By Jim Malo
Keeping warm in winter consumes Murray Mayes’ life. Their public housing unit regularly drops below 18 degrees, to temperatures considered unhealthy by the World Health Organisation.
Summer is also a struggle as Mayes’ chronic health condition flares in cold and hot temperatures, leaving them bedridden. Heating and cooling the thermally inefficient unit is expensive.
“If I’m not running the heater constantly, it takes about five minutes for the temperature to normalise to whatever the temperature outside is,” they said. “Particularly with the price rises with power that’s become bloody difficult to deal with.”
Mayes took part in tenants’ advocacy group Better Renting’s study of rental temperatures as a “renter researcher”, in which 59 tenants tracked how cold it was inside between June and August. At the coldest, Murray’s home in Sydney’s inner west got to 11.3 degrees.
Of the renters studied, 85 per cent had a median temperature below 18 degrees in their homes over winter and 46 per cent had median temperatures of below 16 degrees.
The results were worse in NSW (94 per cent below a median of 18 degrees) and Victoria (90 per cent). WA recorded 83 per cent, and in Queensland where no tenants studied had a median temperature below this threshold, the homes were too cold 18 per cent of the time.
Mayes is on the disability support pension and often tries to get through the worst temperatures without heating.
And it’s worse in summer, when Mayes is housebound. “I can barely keep my eyes open, chronic fatigue, I’ll be throwing up, barely able to move my limbs with the pain I’ve been in.”
Better Renting executive director Joel Dignam said renters were living in poorly insulated homes, without efficient heaters and other temperature efficiency-improving features like double-glazed windows or draught stoppers.
The rental crisis was exacerbating the issue, he said.
“It does mean we have people stuck in these particularly bad properties. Another thing that’s gotten worse over the past year is the inability to do anything about it,” Dignam said.
“From renters we’re hearing: ‘there’s nowhere else we can go … Even though living here sucks, it’s better than not having somewhere to live’.
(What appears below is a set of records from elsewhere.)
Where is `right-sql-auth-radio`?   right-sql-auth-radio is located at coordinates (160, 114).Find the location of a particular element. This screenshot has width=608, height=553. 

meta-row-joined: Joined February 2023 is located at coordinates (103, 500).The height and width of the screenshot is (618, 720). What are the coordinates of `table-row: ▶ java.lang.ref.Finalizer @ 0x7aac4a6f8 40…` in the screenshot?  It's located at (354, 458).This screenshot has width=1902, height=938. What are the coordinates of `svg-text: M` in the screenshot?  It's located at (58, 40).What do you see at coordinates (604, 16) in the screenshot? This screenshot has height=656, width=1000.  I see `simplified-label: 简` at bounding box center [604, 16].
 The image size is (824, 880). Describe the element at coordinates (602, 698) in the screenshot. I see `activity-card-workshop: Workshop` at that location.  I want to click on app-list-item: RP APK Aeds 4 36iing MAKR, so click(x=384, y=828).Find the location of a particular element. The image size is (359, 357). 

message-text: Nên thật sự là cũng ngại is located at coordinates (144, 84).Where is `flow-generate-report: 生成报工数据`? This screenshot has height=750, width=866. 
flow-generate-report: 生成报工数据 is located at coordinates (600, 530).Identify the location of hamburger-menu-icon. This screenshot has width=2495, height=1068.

“There’s also a sense of futility. What’s the point of asking and risking retaliation if it might not even get fixed anyway?”
Other renters who took part in the study said their homes’ frigid temperatures cost them hundreds in bills, exacerbated health issues and made them feel socially isolated, given they felt their home was too uncomfortable to socialise in.
It comes as the rental vacancy rate holds at low levels, 1 per cent in both Sydney and Melbourne in August, on Domain data. It was 0.8 per cent in Brisbane and 0.3 per cent in Perth. A balanced market is about 3 per cent.
Amid competition for homes, unit rents jumped 27.6 per cent in Sydney over the year to June, 22 per cent in Melbourne, 17.8 per cent in Brisbane and 20 per cent in Perth.
University of NSW’s City Futures Research Centre senior research fellow Chris Martin, who was not involved in the project, said although the study was limited it illustrated the issue of poor energy efficiency in rentals.
He agreed the rental crisis would lead to tenants accepting substandard living conditions.
“When vacancy rates are as low as they are, those high rents that we’re seeing advertised are calling new supply into the market that just wouldn’t have been rented a few years ago,” he said. “Shabby, run-down stuff that people just shouldn’t live in.”
Real Estate Institute of Australia deputy president Leanne Pilkington said thermal efficiency in rentals was an issue.
“It would be challenging, if you were living in a home that was always cold,” she said.
Pilkington said tenants could improve their chances of getting temperature regulating improvements if they maintained a good relationship with their property manager and did their homework before moving in.
“You’ve got to have a look at the property closely,” she said.
“But I understand it’s not that easy to get rentals so it can be challenging.”
clarification
An earlier version of this story misstated Leanne Pilkington’s title. She is Real Estate Institute of Australia deputy president.